Screen window management

The best thing about screen is, it’s ability to spawn of more than one TTY. In the same session, you can start off may windows. Screen starts one window when you create a session. After this you can use C-a c to create another. And move between those windows by using C-a C-a.

Now you can be in one directory in one and another in the other window. To see the list of windows, you hit C-a " and move up and down in the list to choose one. Once you are done, you can kill that window with C-a k, you will be asked for a confirmation to kill the current window. Here is a small subset of key bindings that you need to know to get started with screen.

Key BindingDescription
C-a ccreate new window
C-a C-aswitch between the last windows
C-a NUMchange to window by number, NUM
C-a nchange to next window in list
C-a pchange to previous window in list
C-a “see window list
C-a kkill current window
C-a \kill all windows
C-a Arename current window

This is not a full list of key bindings. There is an overwhelming number of key bindings in the screen manual do have a look at it once you have internalised the basics.

Customizing screen with screenrc

Like vim and bash, the runtime behavior of screen can be customized with a screenrc file in the home directory. The following code block is the contents of my screenrc file, I have been using for years and it works like a charm.

If you are a screen beginner, then this is a good starting point. Copy the following lines to ~/.screenrc and checkout its effects.

startup_message off
term screen-256color
setenv LC_CTYPE en_US.UTF-8
defutf8 on
setenv DISPLAY ':0'
nonblock on
vbell on
msgwait 3
defscrollback 10000
altscreen on

bind = resize =
bind + resize +1
bind - resize -1
bind _ resize max
bind x remove

hardstatus on
sorendition kw
hardstatus alwayslastline
hardstatus string "%{= ky}%-Lw%{=r}%20>%n %t%{= ky}%+Lw %{= ky}%-=| %{= kw}%M%d %c%{-} %{=r} ${USER}@%H "

What to start screen soon after login?

As you familiarize yourself with screen, you will notice that most of the time screen is the first command that you run after ssh-ing into the machine. The easiest way to achieve this is to add an exec screen -d -RR as the last line in ~/.bashrc. That works, but if there is some issue with screen and for some reason it won’t start, then adding this line prevents you from logging into your machine, causing a lot of trouble.

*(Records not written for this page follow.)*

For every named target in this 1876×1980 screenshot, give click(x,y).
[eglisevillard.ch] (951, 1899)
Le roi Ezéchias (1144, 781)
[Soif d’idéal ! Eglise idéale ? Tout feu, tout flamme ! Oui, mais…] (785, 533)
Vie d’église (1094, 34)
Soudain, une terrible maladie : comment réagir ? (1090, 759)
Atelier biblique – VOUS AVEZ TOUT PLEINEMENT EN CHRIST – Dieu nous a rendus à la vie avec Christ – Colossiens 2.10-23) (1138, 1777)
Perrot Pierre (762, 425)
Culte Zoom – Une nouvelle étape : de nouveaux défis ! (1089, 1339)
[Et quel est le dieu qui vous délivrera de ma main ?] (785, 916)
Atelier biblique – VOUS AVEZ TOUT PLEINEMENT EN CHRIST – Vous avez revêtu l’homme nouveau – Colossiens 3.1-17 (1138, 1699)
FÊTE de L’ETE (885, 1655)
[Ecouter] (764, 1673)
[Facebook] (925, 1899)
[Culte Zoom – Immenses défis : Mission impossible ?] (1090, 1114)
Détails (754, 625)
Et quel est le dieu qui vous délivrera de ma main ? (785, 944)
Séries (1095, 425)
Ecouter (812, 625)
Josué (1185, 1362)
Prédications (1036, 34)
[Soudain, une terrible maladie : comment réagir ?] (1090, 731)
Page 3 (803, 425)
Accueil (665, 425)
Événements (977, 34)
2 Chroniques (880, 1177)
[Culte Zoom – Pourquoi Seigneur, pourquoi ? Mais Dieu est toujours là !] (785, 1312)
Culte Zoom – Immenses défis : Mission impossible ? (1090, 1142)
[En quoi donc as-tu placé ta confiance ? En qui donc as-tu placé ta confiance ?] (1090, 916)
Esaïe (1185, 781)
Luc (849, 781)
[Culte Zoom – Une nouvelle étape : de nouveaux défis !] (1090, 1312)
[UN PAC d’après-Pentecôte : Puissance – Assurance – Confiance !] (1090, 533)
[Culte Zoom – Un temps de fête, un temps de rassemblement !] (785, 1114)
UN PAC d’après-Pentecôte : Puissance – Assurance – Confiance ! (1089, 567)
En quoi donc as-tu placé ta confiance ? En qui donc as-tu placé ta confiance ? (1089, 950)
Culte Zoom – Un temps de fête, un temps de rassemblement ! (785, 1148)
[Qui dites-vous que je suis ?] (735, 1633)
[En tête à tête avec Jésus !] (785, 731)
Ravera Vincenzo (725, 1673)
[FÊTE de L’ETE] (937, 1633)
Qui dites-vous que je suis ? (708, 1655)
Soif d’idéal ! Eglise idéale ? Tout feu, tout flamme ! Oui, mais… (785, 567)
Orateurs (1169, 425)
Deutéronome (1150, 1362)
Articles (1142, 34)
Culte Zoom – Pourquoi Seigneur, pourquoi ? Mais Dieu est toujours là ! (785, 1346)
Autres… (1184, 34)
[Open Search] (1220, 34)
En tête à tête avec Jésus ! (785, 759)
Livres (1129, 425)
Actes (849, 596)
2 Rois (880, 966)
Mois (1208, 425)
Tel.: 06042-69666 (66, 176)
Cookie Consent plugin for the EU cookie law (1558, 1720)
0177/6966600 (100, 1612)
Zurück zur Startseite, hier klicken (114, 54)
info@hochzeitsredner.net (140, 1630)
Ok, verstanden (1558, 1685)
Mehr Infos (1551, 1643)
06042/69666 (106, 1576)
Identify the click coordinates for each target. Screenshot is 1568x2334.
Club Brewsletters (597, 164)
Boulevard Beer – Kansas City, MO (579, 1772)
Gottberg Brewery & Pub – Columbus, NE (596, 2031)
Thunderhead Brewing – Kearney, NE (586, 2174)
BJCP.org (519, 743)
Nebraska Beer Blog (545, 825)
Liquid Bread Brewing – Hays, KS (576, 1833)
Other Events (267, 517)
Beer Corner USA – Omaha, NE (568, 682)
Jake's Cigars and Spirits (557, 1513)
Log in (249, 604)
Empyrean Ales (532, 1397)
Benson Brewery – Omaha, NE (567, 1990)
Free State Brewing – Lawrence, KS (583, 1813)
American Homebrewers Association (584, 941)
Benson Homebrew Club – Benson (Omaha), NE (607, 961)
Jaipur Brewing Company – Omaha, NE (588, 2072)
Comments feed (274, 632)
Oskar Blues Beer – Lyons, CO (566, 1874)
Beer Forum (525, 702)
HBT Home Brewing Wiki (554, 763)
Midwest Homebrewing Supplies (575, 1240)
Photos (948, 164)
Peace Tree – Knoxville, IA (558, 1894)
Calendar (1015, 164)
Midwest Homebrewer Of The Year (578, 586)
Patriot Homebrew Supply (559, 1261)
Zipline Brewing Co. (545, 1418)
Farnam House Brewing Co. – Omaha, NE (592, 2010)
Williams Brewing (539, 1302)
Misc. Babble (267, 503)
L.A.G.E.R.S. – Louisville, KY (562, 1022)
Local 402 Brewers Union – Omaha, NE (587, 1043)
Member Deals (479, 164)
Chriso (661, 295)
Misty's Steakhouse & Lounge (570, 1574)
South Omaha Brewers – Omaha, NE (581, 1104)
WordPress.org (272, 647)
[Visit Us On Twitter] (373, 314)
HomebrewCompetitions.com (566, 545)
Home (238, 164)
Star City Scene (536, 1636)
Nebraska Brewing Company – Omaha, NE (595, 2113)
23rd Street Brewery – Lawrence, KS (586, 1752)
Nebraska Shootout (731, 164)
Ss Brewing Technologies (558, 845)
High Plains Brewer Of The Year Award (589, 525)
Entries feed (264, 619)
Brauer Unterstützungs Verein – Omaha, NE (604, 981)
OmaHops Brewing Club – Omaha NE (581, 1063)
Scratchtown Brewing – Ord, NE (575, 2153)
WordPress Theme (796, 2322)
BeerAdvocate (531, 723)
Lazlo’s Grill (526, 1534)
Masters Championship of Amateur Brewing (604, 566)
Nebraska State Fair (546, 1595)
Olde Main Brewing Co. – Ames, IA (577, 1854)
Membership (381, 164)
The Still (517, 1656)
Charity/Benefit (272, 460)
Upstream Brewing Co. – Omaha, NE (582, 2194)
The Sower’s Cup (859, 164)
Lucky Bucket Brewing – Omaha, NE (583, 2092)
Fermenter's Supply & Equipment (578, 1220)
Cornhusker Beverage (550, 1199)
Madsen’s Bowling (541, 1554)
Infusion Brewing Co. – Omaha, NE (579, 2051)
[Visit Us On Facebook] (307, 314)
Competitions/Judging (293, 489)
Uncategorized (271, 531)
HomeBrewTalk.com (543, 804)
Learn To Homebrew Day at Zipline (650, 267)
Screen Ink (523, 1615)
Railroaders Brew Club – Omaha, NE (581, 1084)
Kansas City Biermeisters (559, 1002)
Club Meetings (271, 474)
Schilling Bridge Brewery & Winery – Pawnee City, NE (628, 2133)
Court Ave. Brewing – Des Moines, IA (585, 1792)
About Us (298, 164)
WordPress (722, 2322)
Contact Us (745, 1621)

Alternatively, you could add the machine details to your ~/.ssh/config and add a RemoteCommand section to indicate that you would like to attach-to/create a screen session after login.

host my_machine
	HostName 10.10.10.1
	User sid
	RequestTTY yes
	RemoteCommand screen -d -RR

Now you could just do ssh my_machine to login to sid@10.10.10.1. Neat right?

A word on tmux

There is one other tool—tmux—which is gaining popularity lately. I have tried using it and felt like a fish out of the pond, but I’m sure that was highly opinionated.

IMHO, tmux is trying to reinvent the wheel. Why spend all the developer effort in recreating screen when such energy can be channeled to perfect it? All they have managed to achieve is to cause fragmentation in community and user base. That said, I think screen is an amazing tool, being a screen user, I still can’t think of one good reason to switch.